Plus marquantes encore, certaines végétations sont en réalité de pierre, les forêts pétrifiées des planètes Styx et Lénok ("La terre invisible" - "L'incube noir") ou le gigantesque tronc dénudé de Marlabius ("Les amazones immortelles"). Quant à l'oasis aux arbres chargés de fruits de la planète Kainor, elle n'est qu'une illusion qui s'évanouit en un instant pour laisser place à un désert brûlant ("Les prêtresses de Kainor").

Les éternelles surfaces pierreuses arides se doublent d'enchevêtrements de cavernes et de contrées souterraines tout aussi dénudées, emplies d'obscurité. Les habitants de ces mondes vivent dans des villages troglodytes et des palais rustiques taillés à même le roc, et seules les reines habitent des demeures aux dômes de verre.

Le lecteur y gagne sans doute de trois manières.

Ce caractère désolé d'un décor sans cesse réduit à la sécheresse du roc s'accorde bien à l'errance quasi désespérée d'Auranella et Antar à la recherche de leur ennemi. De plus, cette constance rocheuse confère un sentiment de dénuement un peu à la manière d'une scène de théâtre antique où tout détail superflu est absent afin de recentrer l'attention du spectateur sur les protagonistes et l'action. Ce dépouillement du décor chercherait-il à conférer un certain caractère tragique à ces récits mythologiques ?

Enfin, un tel décor exagérément marqué dans son caractère, si amplement différent de ceux de nos habitudes, permettrait peut-être d'extraire le lecteur de ses propres références d'environnements, de ville, de campagne, de bord de mer, pour le faire entièrement pénétrer dans un espace où ses repères n'ont plus cours.

IV

À peine arrivés sur chacun de ces mondes austères, Auranella et Antar se voient immanquablement séparés selon un canevas décliné avec quelques variantes d'épisode en épisode.
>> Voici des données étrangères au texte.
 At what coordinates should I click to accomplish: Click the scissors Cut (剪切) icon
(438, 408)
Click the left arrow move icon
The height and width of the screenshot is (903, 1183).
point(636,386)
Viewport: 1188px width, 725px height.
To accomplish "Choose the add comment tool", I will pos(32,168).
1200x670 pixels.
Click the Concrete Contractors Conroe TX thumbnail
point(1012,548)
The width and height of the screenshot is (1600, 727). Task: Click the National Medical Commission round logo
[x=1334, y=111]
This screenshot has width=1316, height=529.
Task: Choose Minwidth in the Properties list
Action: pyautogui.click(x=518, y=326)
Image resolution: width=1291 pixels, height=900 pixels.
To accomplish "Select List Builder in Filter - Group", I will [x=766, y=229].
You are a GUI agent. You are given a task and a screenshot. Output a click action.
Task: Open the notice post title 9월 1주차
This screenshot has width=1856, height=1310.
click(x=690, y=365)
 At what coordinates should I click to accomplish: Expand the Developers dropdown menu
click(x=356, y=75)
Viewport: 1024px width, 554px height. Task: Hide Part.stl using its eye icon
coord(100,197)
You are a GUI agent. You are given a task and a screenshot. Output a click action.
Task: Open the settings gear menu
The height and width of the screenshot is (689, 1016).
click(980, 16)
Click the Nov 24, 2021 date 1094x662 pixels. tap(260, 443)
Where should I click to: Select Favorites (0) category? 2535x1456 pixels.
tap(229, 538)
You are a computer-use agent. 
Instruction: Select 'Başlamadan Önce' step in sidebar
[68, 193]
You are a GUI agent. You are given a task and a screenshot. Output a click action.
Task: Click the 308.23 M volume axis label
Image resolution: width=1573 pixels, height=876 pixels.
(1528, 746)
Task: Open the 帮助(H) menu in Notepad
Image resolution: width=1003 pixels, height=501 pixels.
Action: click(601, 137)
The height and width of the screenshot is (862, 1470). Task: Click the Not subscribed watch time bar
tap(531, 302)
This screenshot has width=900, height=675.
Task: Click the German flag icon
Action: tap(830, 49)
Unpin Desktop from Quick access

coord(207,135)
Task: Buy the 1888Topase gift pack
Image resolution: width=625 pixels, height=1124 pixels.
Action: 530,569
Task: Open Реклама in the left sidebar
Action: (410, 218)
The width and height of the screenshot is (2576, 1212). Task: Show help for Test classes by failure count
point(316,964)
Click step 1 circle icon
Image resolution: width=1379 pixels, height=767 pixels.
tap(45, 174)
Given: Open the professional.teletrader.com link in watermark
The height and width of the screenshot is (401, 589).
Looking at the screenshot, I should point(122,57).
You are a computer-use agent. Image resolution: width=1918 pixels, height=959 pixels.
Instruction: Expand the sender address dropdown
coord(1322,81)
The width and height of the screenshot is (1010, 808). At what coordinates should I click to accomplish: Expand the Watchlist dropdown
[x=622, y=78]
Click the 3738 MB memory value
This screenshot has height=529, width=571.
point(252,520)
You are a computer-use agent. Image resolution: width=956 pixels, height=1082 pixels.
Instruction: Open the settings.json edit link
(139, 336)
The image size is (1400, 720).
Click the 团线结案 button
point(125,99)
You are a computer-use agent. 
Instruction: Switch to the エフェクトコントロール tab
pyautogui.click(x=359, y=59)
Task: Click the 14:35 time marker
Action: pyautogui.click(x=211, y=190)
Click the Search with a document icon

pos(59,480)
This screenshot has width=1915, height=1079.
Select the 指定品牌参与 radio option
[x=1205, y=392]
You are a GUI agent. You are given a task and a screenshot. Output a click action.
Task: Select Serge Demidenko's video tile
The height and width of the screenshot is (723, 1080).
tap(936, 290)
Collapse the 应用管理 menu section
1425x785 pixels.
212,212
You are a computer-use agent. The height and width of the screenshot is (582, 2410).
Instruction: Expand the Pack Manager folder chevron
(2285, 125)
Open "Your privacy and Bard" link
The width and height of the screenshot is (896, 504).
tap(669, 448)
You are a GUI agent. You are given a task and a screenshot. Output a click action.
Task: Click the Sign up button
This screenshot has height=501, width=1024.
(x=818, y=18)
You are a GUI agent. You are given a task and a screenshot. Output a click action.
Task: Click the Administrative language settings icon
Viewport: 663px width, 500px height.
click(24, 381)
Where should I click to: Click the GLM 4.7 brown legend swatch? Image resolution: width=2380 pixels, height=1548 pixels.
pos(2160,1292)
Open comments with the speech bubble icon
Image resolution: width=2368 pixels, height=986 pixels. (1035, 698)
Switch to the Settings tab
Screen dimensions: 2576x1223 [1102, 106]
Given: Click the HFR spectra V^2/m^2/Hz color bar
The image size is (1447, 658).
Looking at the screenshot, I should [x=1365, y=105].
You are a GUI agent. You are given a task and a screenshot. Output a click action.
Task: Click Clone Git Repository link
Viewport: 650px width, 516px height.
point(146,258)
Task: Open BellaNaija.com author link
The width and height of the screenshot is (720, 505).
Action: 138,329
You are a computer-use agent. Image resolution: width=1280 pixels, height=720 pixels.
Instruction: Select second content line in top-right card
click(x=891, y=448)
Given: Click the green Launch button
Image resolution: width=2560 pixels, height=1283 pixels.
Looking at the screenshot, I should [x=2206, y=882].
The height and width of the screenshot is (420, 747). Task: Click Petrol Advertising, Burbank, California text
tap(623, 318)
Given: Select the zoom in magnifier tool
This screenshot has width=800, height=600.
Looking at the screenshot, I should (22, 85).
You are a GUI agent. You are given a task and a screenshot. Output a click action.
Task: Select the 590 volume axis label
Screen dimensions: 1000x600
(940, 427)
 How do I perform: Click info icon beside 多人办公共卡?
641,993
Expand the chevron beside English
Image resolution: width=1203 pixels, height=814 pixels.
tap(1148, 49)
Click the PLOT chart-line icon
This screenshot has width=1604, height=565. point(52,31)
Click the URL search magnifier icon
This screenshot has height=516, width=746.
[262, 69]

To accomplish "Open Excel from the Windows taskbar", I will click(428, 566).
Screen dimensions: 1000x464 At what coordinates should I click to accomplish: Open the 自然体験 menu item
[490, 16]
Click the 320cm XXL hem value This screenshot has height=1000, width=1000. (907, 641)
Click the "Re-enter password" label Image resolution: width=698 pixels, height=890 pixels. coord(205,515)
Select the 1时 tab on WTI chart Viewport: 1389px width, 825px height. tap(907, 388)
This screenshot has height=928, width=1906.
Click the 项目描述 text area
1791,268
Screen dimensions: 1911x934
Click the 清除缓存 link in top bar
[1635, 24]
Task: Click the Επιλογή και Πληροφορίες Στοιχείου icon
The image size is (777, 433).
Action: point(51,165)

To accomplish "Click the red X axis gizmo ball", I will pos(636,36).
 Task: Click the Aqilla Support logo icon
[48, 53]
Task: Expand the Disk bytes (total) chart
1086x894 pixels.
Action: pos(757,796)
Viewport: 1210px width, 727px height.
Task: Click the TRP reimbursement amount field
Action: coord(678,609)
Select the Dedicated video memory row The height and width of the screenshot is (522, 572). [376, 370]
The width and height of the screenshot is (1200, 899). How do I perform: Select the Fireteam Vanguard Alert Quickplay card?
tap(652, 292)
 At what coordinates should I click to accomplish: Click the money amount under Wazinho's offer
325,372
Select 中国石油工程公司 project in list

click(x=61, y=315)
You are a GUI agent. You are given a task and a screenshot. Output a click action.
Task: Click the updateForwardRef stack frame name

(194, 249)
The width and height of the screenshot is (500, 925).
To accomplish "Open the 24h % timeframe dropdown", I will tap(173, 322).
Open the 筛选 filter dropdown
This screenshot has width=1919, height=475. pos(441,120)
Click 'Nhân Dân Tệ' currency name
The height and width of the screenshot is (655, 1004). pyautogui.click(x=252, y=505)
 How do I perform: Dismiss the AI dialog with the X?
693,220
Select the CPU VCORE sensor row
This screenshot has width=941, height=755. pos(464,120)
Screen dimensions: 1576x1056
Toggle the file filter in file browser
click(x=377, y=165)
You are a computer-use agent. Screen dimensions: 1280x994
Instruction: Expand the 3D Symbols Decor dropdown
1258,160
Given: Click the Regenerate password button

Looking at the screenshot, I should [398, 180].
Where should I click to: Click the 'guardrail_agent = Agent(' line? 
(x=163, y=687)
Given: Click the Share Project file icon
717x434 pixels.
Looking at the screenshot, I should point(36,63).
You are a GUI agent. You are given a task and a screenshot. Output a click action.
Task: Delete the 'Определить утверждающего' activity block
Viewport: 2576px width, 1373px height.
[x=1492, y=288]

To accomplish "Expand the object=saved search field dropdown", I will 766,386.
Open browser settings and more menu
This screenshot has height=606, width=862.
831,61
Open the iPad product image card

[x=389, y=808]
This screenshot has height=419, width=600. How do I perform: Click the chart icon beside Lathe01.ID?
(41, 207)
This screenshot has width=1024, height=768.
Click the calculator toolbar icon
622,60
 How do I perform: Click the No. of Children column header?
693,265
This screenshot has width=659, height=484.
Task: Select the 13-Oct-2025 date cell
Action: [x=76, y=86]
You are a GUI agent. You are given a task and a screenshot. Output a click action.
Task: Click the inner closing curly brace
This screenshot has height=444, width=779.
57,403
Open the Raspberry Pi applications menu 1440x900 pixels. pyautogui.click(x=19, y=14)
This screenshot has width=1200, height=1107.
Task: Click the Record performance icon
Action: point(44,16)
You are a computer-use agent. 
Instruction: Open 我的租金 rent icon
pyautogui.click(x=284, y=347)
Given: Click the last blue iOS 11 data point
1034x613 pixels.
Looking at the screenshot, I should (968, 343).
La première joue le rôle de victime et se fait enlever par un peuple primitif ou se voit soumise à la rencontre d'un être monstrueux, monstre animal affamé ou monstre humain concupiscent. Le second rencontre une reine ou une magicienne esseulée et d'une beauté enivrante, ou se fait subjuguer par le charme tout aussi irrésistible d'une créature infernale créée par Tanatos.

Tanatos – Morbus dans la version originale – est le troisième personnage clef du récit. Sorcier habitant la planète Styx – Inferia en italien –, il est sans cesse montré dans son laboratoire obscur en haut d'une tour biscornue, entouré d'appareillages de globes de verre et de cornues peuplées d'homoncules, en compagnie de gnomes difformes et d'un squelette vivant et portant une invariable fouine sur l'épaule.

Pour punir Auranella qui l'a rejeté, il envoie une nuée "hyperspatiale" sur la planète d'Auranella plongeant sa population dans un lieu mal défini nommé "Limbes de l'espace" ou "Hyperespace" où elle demeure prisonnière. Parmi les victimes figurent Apollo, promis à Auranella, et le père d'Auranella.

Trouver la planète Styx et le repaire de Tanatos pour l'obliger à libérer son peuple est donc le motif de la quête d'Auranella aidée par son ancien chef de garde, Antar, amoureux sans espoir de la princesse.

C'est de son laboratoire que Tanatos ne cesse de faire appel à ses pouvoirs occultes pour envoyer vers Auranella et Antar à sa recherche des créatures maléfiques, sorcière pouvant changer d'apparence à volonté, femme de feu, scorpions ailés, formes féminines au physique de déesses qu'il crée pour séduire Antar et le détourner d'Auranella et leur mission.

V

De récit en récit, Auranella se fait tantôt attaquer par des animaux géants, araignée, guêpe ou reptile ; ou tantôt se retrouve la proie d'un défilé de monstres humains masculins qui n'ont plus qu'une idée en la voyant, venir lui effleurer les lèvres. C'est du moins ce que le dessinateur montre au lecteur, mais on peut supposer bien pire. De par sa beauté suprême, fascinant le dieu lui-même de la beauté ("La fin de Tanatos"), Auranella exacerbe les pulsions sauvages d'une suite de personnages tous aussi repoussants et sinistres.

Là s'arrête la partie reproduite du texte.